Des extraits du procès-verbal de
l’audition jeudi du Premier ministre Dominique de Villepin dans le
cadre de l’enquête sur l’affaire Clearstream ont été publiés
samedi par différents médias français.
Devant les deux juges chargés de l’enquête, qui l’ont entendu
pendant 17 heures, M. de Villepin a affirmé qu’il n’avait jamais
évoqué l’histoire avec le président français Jacques Chirac. Et
pour lui, son information sur ce dossier "se résume à un quart
d’heure le 1er janvier 2004", selon des extraits cités dans le
quotidien français Le Figaro.
Au sujet d’une réunion avec le général Rondot, un haut
responsable de renseignements français de l’époque, M. de Villepin
a affirmé que l’objet de la réunion était "d’avoir confirmation
par le général Rondot des éléments évoqués par Jean-Louis Gergorin
le 1er janvier« . Ce jour-là, »Jean-Louis Gergorin a indiqué qu’il
y avait une chambre de compensation au Luxembourg liée à des
rétrocommissions de grands contrats internationaux, que des
personnalités française ou étrangères pouvaient être liées à ce
système ainsi que d’importants réseaux occultes ou mafieux
internationaux", a expliqué le Premier ministre, qui était alors
ministre des Affaires étrangères.
"Je voulais que le général Rondot m’indique le crédit qu’on
pouvait accorder à tout cela.« »Le général Rondot m’a confirmé
qu’il avait bien une mission concernant ce système de réseaux de
financements occultes (...) Je me suis inscrit dans le cadre de la
mission qui avait été confiée au général Rondot par le ministère
de la Défense sans rien ajouter à cette mission« . »En tant que
ministre des Affaires étrangères, j’estime de mon devoir de ne pas
écarter un éventuel risque pour nos intérêts nationaux", a indiqué
M. de Villepin.
En 2004, la justice française a reçu des courriers anonymes
dénonçant des personnalités françaises qui ont utilisé la société
financière luxembourgeoise Clearstream pour le blanchiment de
fonds douteux. Les lettres ont fourni des listes de ces
personnalités, dont le ministre de l’Intérieur Nicolas Sarkozy.
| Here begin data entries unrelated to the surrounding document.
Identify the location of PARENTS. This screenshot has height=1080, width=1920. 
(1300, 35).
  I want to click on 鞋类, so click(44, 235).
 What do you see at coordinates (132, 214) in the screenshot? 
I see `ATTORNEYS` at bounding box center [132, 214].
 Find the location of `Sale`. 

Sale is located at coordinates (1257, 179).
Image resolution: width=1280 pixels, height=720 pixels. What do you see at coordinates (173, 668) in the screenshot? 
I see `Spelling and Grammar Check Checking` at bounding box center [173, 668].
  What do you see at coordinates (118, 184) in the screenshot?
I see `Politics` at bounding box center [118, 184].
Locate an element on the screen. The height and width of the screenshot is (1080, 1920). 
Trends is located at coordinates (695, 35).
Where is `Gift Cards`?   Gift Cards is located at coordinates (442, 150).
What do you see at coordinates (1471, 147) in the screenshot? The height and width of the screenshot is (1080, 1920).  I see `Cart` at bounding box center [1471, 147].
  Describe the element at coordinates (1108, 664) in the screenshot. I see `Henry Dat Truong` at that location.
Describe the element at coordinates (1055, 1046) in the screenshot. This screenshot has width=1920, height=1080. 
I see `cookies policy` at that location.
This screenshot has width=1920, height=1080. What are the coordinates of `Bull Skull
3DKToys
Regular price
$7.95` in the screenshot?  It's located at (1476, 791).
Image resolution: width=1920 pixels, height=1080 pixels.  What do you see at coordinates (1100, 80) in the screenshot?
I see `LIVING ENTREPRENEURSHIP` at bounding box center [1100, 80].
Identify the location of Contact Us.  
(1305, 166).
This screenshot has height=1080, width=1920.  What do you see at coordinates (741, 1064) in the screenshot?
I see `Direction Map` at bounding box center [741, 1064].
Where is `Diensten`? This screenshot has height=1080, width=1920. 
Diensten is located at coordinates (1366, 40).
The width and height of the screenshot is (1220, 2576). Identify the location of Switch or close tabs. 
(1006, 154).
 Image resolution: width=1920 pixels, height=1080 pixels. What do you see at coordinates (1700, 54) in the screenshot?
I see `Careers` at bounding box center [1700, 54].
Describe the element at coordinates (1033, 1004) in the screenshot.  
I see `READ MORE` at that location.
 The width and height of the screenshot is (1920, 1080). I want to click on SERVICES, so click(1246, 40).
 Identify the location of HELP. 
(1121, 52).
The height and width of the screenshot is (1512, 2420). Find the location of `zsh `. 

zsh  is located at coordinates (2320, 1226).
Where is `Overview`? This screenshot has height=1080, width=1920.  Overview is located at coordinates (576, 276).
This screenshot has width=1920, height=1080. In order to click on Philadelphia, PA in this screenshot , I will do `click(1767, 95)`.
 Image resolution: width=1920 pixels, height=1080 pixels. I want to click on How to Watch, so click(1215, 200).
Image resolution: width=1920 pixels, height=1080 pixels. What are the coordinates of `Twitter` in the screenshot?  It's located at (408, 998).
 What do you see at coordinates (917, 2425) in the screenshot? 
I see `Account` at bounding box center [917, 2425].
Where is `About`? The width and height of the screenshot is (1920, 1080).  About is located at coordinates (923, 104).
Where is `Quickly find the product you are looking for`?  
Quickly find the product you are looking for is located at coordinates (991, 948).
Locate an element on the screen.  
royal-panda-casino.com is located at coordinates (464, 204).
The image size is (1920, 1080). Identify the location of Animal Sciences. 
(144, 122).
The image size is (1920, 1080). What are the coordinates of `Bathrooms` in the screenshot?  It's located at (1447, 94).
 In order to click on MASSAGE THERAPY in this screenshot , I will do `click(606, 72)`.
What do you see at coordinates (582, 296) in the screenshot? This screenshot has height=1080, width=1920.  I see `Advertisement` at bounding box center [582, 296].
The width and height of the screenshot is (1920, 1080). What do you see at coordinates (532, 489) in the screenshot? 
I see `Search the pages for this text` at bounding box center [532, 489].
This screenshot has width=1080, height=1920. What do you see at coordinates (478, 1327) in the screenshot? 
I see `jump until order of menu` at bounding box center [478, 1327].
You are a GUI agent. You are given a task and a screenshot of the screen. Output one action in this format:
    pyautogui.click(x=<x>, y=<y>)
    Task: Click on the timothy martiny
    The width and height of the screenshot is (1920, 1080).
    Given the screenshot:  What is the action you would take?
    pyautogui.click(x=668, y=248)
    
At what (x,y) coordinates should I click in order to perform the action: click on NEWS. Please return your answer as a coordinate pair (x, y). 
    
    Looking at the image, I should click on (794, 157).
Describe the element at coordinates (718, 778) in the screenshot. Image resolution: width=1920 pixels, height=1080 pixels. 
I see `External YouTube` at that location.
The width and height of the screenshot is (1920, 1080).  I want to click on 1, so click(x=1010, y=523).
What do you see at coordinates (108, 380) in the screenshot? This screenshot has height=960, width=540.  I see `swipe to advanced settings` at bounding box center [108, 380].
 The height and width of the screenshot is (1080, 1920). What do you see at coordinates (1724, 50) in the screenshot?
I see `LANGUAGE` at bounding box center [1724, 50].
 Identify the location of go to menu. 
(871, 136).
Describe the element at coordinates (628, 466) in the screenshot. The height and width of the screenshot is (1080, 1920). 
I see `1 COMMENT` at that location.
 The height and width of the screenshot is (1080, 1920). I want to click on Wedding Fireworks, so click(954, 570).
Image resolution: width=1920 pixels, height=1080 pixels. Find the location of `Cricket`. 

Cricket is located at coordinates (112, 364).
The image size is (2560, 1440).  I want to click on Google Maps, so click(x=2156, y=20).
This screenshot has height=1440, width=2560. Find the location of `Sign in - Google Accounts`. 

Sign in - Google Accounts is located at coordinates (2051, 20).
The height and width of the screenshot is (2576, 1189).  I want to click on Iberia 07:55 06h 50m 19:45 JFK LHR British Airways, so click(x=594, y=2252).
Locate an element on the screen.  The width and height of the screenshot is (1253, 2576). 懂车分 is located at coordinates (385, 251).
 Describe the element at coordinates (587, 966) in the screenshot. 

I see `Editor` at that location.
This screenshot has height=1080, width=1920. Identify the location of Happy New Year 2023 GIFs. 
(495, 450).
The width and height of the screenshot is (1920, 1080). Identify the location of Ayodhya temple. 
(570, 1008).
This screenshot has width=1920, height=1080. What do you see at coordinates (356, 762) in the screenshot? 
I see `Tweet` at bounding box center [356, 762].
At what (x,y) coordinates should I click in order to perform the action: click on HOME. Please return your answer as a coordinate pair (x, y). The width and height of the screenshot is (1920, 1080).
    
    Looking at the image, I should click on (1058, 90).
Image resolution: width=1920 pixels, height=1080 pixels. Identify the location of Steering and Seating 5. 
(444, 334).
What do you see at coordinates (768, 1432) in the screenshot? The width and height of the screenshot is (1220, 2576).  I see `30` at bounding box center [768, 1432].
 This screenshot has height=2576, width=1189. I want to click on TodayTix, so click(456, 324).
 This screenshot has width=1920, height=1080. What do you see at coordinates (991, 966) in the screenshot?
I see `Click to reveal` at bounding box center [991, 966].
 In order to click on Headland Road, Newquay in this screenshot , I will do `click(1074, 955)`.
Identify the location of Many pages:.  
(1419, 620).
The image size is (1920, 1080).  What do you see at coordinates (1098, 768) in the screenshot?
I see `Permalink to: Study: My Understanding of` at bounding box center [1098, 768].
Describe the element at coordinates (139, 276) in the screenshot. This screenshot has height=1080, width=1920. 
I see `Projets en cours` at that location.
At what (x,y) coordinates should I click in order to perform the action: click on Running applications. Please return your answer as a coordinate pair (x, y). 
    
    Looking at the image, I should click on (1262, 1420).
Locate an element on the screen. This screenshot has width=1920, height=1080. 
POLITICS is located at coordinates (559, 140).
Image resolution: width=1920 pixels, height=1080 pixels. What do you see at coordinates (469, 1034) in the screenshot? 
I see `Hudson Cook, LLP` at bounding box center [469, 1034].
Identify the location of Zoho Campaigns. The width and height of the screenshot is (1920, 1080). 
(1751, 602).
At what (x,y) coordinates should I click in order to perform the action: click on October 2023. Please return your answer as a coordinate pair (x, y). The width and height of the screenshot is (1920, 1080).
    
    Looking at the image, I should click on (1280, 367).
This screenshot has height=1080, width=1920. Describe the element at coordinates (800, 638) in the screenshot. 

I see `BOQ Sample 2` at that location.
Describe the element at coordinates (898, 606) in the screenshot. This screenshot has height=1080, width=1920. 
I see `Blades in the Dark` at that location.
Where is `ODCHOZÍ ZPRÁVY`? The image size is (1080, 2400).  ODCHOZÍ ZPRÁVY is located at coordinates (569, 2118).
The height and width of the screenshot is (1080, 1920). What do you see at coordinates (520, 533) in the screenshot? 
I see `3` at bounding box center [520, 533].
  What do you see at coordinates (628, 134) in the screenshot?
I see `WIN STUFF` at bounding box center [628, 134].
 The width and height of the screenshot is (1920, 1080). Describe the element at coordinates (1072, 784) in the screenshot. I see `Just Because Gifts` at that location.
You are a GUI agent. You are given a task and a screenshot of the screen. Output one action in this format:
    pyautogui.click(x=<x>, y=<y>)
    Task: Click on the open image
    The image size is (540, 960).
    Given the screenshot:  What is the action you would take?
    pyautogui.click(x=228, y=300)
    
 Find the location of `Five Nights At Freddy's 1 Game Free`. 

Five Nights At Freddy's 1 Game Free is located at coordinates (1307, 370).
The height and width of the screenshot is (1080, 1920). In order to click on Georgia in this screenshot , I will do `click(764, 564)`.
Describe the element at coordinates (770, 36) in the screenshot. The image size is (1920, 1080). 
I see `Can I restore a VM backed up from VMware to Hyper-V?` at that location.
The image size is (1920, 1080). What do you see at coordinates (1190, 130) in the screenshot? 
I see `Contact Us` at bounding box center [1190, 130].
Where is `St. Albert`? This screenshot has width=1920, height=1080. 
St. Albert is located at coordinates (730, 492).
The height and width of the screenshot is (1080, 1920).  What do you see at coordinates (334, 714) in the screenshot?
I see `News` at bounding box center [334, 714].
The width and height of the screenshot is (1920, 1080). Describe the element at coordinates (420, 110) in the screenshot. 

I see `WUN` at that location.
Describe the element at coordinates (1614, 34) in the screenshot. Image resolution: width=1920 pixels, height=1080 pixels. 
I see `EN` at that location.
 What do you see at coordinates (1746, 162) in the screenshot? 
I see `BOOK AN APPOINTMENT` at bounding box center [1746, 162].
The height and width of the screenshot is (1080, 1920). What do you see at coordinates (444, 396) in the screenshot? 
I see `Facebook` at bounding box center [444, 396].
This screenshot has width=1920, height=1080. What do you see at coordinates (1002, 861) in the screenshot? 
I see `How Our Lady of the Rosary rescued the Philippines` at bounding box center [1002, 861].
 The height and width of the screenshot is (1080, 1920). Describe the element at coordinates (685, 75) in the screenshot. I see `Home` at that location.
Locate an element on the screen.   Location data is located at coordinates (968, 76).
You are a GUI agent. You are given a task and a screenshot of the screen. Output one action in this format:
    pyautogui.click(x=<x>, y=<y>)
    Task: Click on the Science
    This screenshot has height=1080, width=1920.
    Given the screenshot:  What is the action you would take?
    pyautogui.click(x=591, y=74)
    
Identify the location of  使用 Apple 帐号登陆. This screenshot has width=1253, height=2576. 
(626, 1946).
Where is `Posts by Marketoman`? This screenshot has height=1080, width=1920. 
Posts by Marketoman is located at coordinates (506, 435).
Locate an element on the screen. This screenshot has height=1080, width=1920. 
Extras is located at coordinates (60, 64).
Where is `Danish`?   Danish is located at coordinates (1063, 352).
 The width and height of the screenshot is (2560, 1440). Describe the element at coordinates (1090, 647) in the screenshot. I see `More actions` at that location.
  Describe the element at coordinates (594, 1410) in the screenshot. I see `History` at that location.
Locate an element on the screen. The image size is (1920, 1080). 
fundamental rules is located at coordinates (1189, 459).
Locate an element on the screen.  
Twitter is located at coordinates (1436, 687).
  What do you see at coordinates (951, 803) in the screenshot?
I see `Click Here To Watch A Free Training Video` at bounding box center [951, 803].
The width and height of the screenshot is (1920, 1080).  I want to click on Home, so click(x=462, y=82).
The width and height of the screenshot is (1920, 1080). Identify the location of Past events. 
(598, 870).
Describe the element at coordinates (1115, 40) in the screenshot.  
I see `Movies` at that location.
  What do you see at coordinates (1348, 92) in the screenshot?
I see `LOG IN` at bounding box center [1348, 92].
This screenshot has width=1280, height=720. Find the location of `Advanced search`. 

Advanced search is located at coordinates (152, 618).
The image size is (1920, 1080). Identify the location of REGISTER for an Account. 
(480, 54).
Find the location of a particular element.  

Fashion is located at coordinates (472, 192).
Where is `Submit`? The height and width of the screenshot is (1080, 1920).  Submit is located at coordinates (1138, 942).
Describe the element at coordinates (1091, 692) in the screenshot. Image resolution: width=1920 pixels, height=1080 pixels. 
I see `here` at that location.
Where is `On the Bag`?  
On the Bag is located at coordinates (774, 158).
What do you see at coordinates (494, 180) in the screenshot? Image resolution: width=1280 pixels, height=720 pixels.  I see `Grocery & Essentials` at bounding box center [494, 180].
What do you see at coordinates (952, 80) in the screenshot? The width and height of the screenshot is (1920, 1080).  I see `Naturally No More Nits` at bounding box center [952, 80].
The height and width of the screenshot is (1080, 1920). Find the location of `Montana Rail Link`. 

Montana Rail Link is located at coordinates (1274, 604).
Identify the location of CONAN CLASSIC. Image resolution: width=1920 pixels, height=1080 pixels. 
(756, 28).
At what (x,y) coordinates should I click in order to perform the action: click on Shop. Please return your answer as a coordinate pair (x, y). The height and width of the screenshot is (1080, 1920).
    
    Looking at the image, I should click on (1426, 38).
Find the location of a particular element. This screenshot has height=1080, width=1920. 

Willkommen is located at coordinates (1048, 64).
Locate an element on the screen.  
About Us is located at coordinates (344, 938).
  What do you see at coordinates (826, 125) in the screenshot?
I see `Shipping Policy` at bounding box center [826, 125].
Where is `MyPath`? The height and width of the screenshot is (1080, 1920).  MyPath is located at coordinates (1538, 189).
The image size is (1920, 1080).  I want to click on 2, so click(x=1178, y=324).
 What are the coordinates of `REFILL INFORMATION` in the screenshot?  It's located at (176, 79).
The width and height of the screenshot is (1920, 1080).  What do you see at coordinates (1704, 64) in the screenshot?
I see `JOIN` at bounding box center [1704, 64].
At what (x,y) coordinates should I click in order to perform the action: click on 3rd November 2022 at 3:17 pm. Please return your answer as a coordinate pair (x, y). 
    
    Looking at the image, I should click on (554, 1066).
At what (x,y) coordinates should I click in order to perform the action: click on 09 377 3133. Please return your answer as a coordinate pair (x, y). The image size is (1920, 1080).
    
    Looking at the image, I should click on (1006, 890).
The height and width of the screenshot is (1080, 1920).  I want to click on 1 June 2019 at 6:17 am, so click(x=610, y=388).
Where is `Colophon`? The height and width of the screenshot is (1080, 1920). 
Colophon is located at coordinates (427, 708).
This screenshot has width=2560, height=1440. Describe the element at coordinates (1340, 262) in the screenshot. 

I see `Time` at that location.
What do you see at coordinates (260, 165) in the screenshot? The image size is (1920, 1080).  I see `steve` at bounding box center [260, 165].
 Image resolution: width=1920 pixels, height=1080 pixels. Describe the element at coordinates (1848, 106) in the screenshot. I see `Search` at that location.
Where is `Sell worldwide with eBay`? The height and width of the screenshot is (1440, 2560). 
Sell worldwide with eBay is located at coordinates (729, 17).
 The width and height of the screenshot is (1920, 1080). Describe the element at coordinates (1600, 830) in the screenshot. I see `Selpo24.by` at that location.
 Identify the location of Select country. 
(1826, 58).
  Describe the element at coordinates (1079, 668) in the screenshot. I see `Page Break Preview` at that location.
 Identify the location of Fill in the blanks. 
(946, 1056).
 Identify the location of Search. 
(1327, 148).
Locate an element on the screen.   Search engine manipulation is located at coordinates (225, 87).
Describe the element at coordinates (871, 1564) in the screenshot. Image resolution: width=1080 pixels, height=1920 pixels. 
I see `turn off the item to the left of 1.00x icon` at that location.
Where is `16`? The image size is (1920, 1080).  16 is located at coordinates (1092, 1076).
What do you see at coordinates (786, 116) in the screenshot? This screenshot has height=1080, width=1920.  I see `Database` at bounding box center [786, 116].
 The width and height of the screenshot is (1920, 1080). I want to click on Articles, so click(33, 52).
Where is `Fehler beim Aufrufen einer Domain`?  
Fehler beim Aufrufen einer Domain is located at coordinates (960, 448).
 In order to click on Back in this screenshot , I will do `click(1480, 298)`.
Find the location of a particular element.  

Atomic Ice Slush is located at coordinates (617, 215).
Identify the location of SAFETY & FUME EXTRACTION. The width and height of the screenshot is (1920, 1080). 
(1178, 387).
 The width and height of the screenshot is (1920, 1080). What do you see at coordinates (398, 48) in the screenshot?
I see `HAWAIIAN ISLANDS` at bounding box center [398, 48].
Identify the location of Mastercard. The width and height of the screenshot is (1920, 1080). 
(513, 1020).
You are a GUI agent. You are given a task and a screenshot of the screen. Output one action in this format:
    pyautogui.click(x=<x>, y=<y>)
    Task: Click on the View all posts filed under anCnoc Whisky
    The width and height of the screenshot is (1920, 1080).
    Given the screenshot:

Des enquêtes de la justice ont conclu qu’il s’agissait de fausses
listes, M. Sarkozy et d’autres personnalités dont le nom étaient
dans la liste ont porté plainte contre X pour "dénonciation
calomnieuse".
Jean-Louis Gergorin, ancien vice-président d’EADS, ami de M. de
Villepin, avait reconnu qu’il était auteur de ces courriers
anonymes. M. de Villepin a été entendu jeudi par la justice comme
simple témoin. Des spécialistes ont estimé que le fait qu’il est
entendu en tant que simple témoin l’a blanchi dans cette affaire.
"J’ai été très heureux en ce qui me concerne de pouvoir
apporter mon témoignage dans cette affaire où j’ai été victime
pendant de longs mois de calomnies et de mensonges", a déclaré le
Premier ministre à l’issue de l’audience.